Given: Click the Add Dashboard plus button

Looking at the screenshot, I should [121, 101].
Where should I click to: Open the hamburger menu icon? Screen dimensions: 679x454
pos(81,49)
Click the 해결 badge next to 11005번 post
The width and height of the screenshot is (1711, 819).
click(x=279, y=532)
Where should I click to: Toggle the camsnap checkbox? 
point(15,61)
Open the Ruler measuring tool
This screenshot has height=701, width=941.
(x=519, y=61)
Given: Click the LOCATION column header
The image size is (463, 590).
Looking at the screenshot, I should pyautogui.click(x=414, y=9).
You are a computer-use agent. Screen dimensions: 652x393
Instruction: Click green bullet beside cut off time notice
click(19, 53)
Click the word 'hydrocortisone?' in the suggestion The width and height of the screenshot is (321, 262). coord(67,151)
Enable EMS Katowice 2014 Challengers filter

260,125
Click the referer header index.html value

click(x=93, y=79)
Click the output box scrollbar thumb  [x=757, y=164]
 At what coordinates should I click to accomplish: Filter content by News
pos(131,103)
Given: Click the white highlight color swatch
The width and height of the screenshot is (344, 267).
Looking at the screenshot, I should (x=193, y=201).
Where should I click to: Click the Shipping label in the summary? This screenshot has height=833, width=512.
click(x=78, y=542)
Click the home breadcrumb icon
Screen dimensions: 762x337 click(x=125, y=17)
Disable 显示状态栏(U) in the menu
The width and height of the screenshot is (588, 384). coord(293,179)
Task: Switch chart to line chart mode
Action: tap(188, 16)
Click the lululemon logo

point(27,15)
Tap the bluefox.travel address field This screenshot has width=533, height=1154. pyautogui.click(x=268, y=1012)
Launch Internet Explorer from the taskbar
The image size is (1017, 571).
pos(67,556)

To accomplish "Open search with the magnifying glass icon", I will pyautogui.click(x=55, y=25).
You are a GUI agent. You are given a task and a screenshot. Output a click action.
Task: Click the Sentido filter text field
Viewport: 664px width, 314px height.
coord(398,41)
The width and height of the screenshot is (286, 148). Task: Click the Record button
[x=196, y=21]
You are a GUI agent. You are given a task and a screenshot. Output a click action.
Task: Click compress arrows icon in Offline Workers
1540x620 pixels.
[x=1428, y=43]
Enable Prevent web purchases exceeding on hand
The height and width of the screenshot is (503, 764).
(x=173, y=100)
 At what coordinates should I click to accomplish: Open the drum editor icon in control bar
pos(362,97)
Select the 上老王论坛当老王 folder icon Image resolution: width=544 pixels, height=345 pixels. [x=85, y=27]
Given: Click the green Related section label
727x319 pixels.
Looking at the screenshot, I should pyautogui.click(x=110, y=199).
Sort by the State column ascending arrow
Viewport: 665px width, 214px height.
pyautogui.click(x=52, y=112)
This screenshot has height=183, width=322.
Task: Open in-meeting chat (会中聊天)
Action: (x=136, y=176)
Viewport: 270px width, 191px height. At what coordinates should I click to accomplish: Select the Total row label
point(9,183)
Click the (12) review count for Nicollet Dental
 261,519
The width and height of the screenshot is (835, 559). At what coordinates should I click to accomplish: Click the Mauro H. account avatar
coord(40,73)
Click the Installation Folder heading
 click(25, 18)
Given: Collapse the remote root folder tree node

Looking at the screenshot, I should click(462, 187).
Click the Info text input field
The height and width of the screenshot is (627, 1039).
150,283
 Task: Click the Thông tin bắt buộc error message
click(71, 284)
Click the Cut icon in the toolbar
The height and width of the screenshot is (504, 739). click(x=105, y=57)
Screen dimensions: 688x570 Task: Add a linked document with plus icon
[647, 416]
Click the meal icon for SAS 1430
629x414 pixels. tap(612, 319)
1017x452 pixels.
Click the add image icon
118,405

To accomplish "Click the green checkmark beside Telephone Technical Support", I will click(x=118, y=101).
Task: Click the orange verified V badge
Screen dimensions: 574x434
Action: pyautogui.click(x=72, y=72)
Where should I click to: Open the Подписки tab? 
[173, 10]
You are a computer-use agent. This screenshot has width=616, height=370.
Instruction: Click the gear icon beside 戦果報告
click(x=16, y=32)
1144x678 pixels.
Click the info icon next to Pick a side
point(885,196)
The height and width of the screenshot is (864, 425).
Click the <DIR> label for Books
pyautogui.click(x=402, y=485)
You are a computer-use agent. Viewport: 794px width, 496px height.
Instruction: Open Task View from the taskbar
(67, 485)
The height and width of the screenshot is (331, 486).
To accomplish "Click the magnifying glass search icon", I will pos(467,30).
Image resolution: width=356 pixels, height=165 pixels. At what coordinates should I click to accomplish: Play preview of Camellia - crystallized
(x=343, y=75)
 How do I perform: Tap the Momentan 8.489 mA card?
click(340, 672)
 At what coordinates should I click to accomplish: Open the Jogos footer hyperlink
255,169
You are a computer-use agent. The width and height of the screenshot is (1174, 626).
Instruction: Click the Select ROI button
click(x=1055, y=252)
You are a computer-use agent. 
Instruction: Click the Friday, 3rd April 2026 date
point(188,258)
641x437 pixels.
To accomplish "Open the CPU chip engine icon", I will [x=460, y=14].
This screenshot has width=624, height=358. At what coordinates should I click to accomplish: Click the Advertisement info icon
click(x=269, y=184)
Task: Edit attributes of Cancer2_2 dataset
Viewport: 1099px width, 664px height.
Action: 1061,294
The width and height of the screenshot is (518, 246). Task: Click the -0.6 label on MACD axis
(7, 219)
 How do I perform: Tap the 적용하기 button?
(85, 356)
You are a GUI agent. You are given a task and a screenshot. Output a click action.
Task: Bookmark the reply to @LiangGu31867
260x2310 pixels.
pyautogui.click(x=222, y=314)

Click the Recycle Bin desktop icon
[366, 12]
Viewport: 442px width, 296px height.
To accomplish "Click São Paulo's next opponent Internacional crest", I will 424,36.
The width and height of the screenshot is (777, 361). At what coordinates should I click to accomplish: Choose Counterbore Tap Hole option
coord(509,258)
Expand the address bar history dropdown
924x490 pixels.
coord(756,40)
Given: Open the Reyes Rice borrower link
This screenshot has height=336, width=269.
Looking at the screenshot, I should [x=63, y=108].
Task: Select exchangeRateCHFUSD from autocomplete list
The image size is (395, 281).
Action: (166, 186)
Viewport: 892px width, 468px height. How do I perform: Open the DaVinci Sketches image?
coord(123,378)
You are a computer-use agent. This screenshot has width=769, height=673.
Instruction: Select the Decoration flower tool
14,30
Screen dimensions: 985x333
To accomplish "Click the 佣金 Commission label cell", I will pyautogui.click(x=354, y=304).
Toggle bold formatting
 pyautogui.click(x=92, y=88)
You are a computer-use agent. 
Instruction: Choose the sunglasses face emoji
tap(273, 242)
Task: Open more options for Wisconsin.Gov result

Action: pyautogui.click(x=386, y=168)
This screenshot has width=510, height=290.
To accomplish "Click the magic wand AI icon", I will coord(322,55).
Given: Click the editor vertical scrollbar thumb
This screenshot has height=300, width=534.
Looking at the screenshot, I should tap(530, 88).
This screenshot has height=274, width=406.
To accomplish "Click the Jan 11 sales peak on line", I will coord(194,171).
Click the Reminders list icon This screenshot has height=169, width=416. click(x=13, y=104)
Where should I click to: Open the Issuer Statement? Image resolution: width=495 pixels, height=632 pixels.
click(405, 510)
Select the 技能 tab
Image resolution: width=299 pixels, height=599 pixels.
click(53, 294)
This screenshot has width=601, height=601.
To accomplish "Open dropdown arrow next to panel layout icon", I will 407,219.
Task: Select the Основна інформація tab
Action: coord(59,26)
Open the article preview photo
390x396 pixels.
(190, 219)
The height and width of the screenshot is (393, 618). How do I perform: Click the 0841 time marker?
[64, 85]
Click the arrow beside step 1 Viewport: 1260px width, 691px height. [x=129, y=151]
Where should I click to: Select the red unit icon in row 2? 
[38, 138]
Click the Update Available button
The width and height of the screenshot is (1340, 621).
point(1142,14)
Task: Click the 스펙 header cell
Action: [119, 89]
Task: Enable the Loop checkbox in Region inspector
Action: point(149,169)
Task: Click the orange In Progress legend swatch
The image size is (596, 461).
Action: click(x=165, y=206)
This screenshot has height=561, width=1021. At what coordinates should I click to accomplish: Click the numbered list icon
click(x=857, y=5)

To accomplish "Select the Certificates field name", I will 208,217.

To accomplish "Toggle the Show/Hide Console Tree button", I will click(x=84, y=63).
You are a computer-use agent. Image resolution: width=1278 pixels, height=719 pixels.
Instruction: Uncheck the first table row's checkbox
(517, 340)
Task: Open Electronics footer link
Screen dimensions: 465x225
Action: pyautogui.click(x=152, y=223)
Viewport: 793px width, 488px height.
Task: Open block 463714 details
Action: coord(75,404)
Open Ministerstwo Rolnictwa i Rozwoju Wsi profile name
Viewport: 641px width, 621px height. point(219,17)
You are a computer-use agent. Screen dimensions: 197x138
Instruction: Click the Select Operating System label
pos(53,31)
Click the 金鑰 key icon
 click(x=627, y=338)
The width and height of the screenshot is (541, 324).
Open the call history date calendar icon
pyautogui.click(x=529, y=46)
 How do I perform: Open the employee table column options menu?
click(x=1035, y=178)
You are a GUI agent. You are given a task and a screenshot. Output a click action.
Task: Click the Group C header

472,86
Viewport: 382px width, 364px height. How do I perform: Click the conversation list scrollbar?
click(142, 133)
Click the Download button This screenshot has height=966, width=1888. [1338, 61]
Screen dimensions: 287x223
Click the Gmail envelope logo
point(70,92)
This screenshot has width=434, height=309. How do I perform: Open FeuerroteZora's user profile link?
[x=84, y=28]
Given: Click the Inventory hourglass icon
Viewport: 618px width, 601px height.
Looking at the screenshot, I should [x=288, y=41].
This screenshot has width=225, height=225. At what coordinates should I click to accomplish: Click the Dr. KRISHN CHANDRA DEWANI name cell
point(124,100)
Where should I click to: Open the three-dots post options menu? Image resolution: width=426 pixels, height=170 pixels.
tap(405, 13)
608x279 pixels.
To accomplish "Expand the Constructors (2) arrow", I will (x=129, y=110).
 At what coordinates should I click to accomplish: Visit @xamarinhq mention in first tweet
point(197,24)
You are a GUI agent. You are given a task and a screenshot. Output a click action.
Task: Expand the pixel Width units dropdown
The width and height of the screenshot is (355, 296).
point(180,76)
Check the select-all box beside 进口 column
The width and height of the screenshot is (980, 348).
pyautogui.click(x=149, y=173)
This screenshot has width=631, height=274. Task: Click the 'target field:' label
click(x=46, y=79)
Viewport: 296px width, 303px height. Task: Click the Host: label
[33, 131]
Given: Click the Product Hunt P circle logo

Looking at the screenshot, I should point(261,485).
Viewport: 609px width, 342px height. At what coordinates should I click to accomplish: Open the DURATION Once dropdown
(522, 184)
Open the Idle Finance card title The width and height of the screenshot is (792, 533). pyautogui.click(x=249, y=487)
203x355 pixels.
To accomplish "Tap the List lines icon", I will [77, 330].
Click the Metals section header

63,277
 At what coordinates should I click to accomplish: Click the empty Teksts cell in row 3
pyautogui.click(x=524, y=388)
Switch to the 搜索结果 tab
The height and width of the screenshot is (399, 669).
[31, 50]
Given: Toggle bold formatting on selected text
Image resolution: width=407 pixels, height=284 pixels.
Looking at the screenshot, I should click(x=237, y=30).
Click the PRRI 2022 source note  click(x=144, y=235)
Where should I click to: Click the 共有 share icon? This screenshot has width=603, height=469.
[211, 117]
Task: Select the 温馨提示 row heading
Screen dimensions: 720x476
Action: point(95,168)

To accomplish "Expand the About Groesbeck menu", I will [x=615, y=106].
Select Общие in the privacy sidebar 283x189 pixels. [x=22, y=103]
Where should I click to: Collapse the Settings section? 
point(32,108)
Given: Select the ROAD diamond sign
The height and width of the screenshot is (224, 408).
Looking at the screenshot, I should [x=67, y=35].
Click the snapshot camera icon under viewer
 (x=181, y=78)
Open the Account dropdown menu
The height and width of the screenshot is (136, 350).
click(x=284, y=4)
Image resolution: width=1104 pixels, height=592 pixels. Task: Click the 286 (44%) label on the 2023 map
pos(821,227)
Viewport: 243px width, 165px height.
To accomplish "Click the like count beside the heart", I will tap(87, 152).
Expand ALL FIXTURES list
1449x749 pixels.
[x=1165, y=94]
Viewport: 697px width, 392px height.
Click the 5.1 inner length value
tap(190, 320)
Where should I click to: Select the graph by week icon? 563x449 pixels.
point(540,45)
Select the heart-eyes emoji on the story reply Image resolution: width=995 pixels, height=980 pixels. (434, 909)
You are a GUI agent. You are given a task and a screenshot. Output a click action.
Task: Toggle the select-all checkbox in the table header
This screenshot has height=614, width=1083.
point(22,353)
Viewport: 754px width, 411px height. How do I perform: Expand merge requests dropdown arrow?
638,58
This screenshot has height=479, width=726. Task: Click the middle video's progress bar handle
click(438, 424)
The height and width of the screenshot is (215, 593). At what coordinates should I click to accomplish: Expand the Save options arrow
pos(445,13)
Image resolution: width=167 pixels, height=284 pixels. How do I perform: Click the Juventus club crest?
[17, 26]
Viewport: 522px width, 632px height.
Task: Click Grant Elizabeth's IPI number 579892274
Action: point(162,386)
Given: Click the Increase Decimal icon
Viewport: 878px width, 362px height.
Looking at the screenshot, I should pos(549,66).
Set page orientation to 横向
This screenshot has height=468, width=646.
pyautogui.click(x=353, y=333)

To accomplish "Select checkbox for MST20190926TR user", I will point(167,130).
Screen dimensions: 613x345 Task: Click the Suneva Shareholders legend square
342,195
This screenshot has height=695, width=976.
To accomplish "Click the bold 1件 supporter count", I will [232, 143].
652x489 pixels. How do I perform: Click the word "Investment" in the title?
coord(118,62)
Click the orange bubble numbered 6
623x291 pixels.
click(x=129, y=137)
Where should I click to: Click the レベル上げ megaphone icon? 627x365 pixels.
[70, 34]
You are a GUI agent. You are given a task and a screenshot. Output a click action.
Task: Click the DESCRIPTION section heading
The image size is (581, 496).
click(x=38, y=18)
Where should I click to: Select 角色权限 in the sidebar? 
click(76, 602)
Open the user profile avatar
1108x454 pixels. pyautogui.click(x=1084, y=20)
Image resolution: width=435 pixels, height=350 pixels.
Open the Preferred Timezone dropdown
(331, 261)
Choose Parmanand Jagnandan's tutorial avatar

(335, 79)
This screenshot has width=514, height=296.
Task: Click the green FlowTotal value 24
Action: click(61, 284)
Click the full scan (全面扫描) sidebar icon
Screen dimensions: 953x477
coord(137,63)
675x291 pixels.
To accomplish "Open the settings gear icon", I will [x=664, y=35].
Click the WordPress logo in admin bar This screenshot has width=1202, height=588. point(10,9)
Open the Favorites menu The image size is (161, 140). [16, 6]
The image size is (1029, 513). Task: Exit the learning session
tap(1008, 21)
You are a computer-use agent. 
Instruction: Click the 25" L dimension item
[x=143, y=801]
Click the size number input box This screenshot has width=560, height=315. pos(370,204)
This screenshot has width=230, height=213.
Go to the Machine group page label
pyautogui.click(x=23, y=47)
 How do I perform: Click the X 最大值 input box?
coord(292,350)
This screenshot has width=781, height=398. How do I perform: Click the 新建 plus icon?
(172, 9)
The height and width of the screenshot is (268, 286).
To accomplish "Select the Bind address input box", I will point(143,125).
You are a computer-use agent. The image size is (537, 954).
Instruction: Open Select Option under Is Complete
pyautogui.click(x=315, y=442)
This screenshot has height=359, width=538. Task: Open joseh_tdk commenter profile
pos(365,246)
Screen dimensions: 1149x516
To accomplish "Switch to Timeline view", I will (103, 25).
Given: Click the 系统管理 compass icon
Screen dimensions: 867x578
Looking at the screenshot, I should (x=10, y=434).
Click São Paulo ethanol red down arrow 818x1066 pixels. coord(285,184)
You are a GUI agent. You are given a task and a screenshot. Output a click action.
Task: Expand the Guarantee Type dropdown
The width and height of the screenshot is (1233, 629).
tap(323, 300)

- - -

→ **Aim of the exercise**
In the listing above, count each line that holds the string "thumb". Give the number only.

→ **Result below**
2